Reuters headline: “More than 1,000 VW workers in Tennessee sign union representation cards — UAW.”
That sounds like a lot. It would be newsworthy if VW workers in Tennessee were deciding to join the UAW. They have notably refused in the past, exerting the power they have because Tennessee is a right-to-work state.
Read further down in the story, though, and you find this (emphasis added):
The UAW, which said 30% of workers at the VW plant had signed cards, has outlined its organizing strategy that says if 30% of workers at a nonunion plant sign cards seeking to join, it would make that public.
So, according to the UAW, 70 percent of the workers are still not on board.
The UAW can make the information public.

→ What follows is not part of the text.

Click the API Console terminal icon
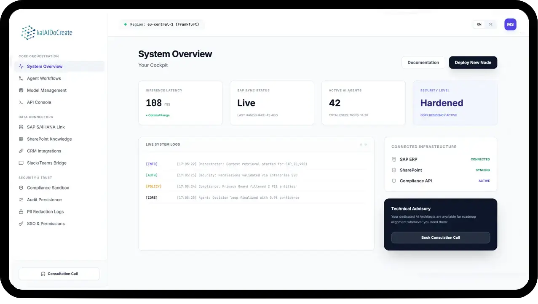The width and height of the screenshot is (538, 304). [21, 102]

The question is why the mainstream media pretends that it’s news that a supermajority of non-UAW autoworkers in Tennessee still haven’t signed up for the UAW.
Especially since pro-union Joe Biden was elected, the media have been touting a “union renaissance” that, so far, has not happened. Despite nearly two years of relentlessly positive media coverage, in 2022 the Bureau of Labor Statistics reported the U.S. union membership rate was the lowest on record, and only 6 percent of private-sector workers are unionized.
The media get very excited about a Gallup poll that shows Americans’ opinion of labor unions in general is more positive than it was in the past. But that exact same survey asks nonunion Americans, “How interested are you in joining a labor union?” In 2022, 58 percent said they are “not interested at all.” Only 11 percent said they were “extremely interested.”
Despite the media-hyped strikes by the UAW and Hollywood writers and actors, not to mention the media-hyped non-strike by the Teamsters against UPS, Gallup’s union-approval poll from this year found that Americans’ opinions of labor unions had declined by four percentage points.
The vast majority of American workers don’t want what organized labor and the mainstream media are selling.